I made this point in the other thread discussing the study, but in general, these results being surprising makes it easy to read the paper, find one factor that resonates, and conclude "ah, this one factor probably just explains slowdown." My guess: there is no one factor -- there's a bunch of factors that contribute to this result -- at least 5 seem likely, and at least 9 we can't rule out (see the full factors table on page 11).
> If there are no takers then I might try experimenting on myself.
This sounds super cool! I'd be very excited to see how you set this up + how it turns out... please do shoot me an email (in the paper) if you do this!
> AI slows down open source developers. Peter Naur can teach us why
Nit: I appreciate how hard it is to write short titles summarizing the paper (the graph title is the best I was able to do after a lot of trying) -- but I might have written this "Early-2025 AI slows down experienced open-source developers.
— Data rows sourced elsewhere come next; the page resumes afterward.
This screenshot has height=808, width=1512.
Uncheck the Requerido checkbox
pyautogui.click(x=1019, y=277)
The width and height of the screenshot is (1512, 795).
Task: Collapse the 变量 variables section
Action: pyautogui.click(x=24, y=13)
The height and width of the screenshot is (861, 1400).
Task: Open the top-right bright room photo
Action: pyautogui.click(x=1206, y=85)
Peter Naur can give us more context about one specific factor." It's admittedly less of a catchy-title, but I think getting the qualifications right are really important!
Thanks again for the sweet write-up! I'll hang around in the comments today as well.
[1] https://news.ycombinator.com/item?id=44522772
[2] https://metr.org/Early_2025_AI_Experienced_OS_Devs_Study.pdf
seanwilson|7 months ago
Or it's comparing how long the dev thought it should take with AI vs how long it actually took, which now includes the dev's guess of how AI impacts their productivity?
When it's hard to estimate how difficult an issue should be to complete, how does the study account for this? What percent speed up or slow down would be noise due to estimates being difficult?
I do appreciate that this stuff is very hard to measure.
krona|7 months ago
Using the magic of statistics, if you have completed enough tickets, we can determine whether the null-hypothesis holds (for a given level of statistical certainty), and if it doesn't, low large is the difference (with a margin of error).
That's not to say there couldn't be other causes for the difference (if there is one), but that's how science proceeds, generally.
calf|7 months ago
jwhiles|7 months ago
That said, I think that what I wrote more or less encompasses three of the factors you call out as being likely to contribute: "High developer familiarity with reposito- ries", "Large and complex repositories", and "Implicit repository context".
I thought more about experimenting on myself, and while I hope to do it - I think it will be very hard to create a controlled enviornment whilst also responding to the demands the job puts on me. I also don't have the luxury of a list of well scoped tasks that could feasibly be completed in a few hours.
karmakaze|7 months ago
I myself am just getting started and I can see how so many things can be scripted with AI that would be very difficult to (semi-)automate without. You gotta ask yourself "Is it worth the time?"[0]
[0] https://xkcd.com/1205/
antonvs|7 months ago
Even that's too general, because it'll depend on what the task is. It's not as if open source developers in general never work on tasks where AI could save time.